Monday, September 17, 2018

NGAJI LAKU

NGAJI LAKU

Saya berangkat mondok tahun 1999, beberapa bulan setelah tamat dari MI. Dengan nebeng acara nikahan, dan sekalian mengantarkan mbak nung(allahuyarham) kerumah mertua. Karena memang bapak belum punya kendaraan selain sepeda onthel dan becak ketika itu.

Acara nikahan di rembang pagi, sehingga sampek kajen siang hari. Alhamdulillah bisa sowan ke pengasuh pondok, yaitu yai Sahal(Allahuyarham). Menimbang begitu sibuknya beliau, dan sangat disiplinnya beliau dalam mengatur waktu.

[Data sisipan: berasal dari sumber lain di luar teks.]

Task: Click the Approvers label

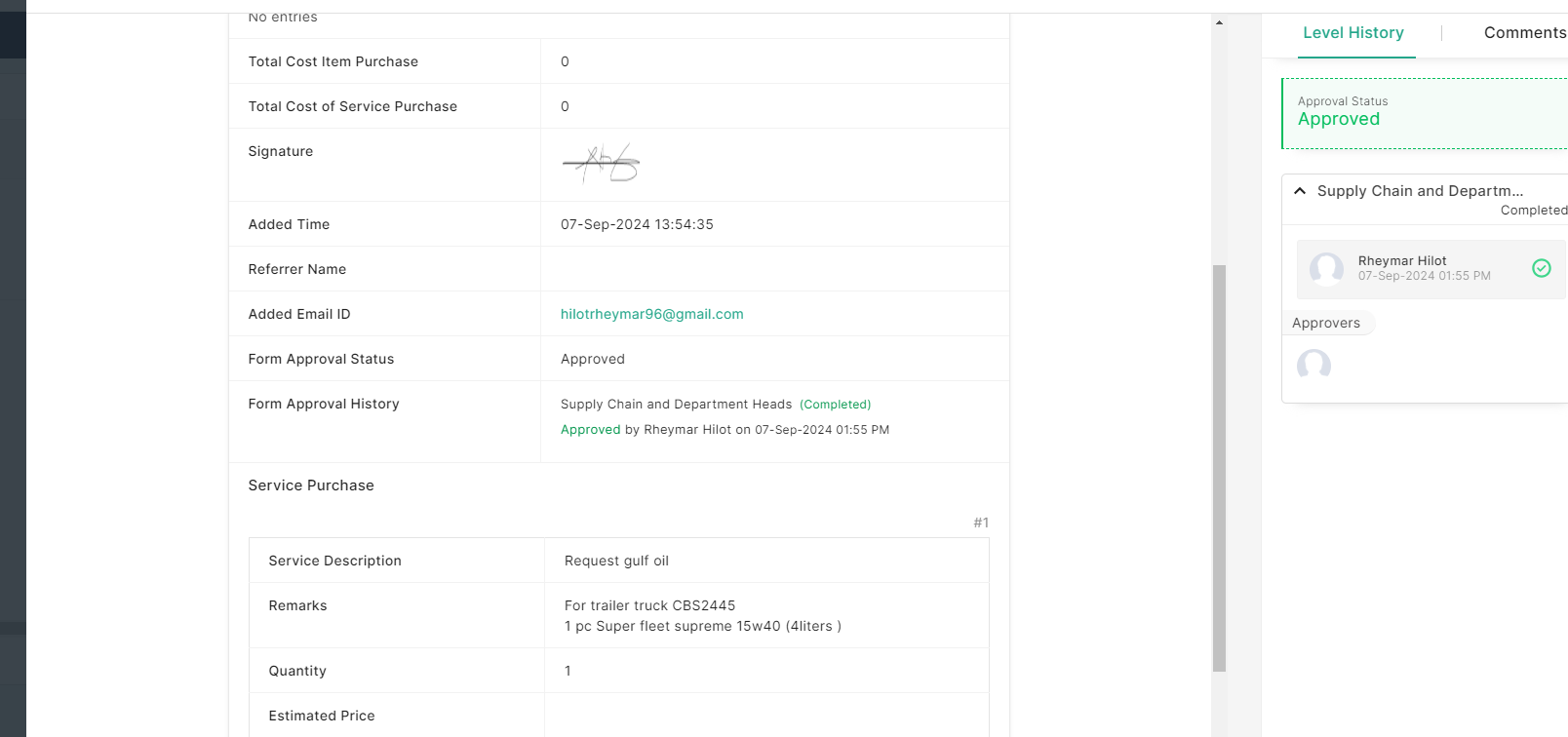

Saya diantar bapak, ibuk(Allahuyarham), mbak, dan satu santri senior yang memang dipondok dipanggil mbah basirun(disamping karena keseniorannya, juga karena mbah basirun memelihara brewok lebat).

Karena brewoknya mbah basirun, bahkan ketika akan mendaftar dikantor pondok yang disungkemi dia, bukan bapak saya. Hehehe

Saya dikajen menganggur beberapa bulan, hanya makan, tidur dan dolanan. Karena memang telat untuk daftar dimadrasahnya. Dan karena saya didawuhi yai untuk bertempat dikamar ndalem, tak ada kegiatan pengajian.

Saya nikmati kebebasan dari pengawasan orang tua, dan perlahan belajar bagaimana menjaga diri dalam arti sebenar-benarnya. Saya belajar banyak dari kemandirian ini. Mulai belajar 'ngerawat awak' hingga 'ngerawat otak'.

Saya gudiken(penyakit gatal) hebat, lalu belajar dari teman-teman bagaimana menyembuhkan. Saya tak faham dengan obrolan teman-teman, saya belajar mengikuti topik obrolan. Dari gaya hidup, dan kebiasaan lingkungan.

Saya berkenalan dengan budaya baca dan musik pun disini. Dari para senior yang berbeda-beda hobi, namun penuh dengan kelebihan yang menurut saya keren dan sedikit banyak memberi pengaruh positif ke saya.

Ada yang hobi baca quran dan semua kitab sufi, hingga selalu bersikap sesufi mungkin. Ada yang hobi membaca novel dan mendengarkan lagu klasik, berpengaruh pada sikapnya yang tenang namun pasti. Ada juga yang sukanya hanya mendengarkan musik dangdut dan india, jarang membaca namun banyak bicara. Sesuai dengan karakternya yang ceria dan selalu membahagiakan suasana.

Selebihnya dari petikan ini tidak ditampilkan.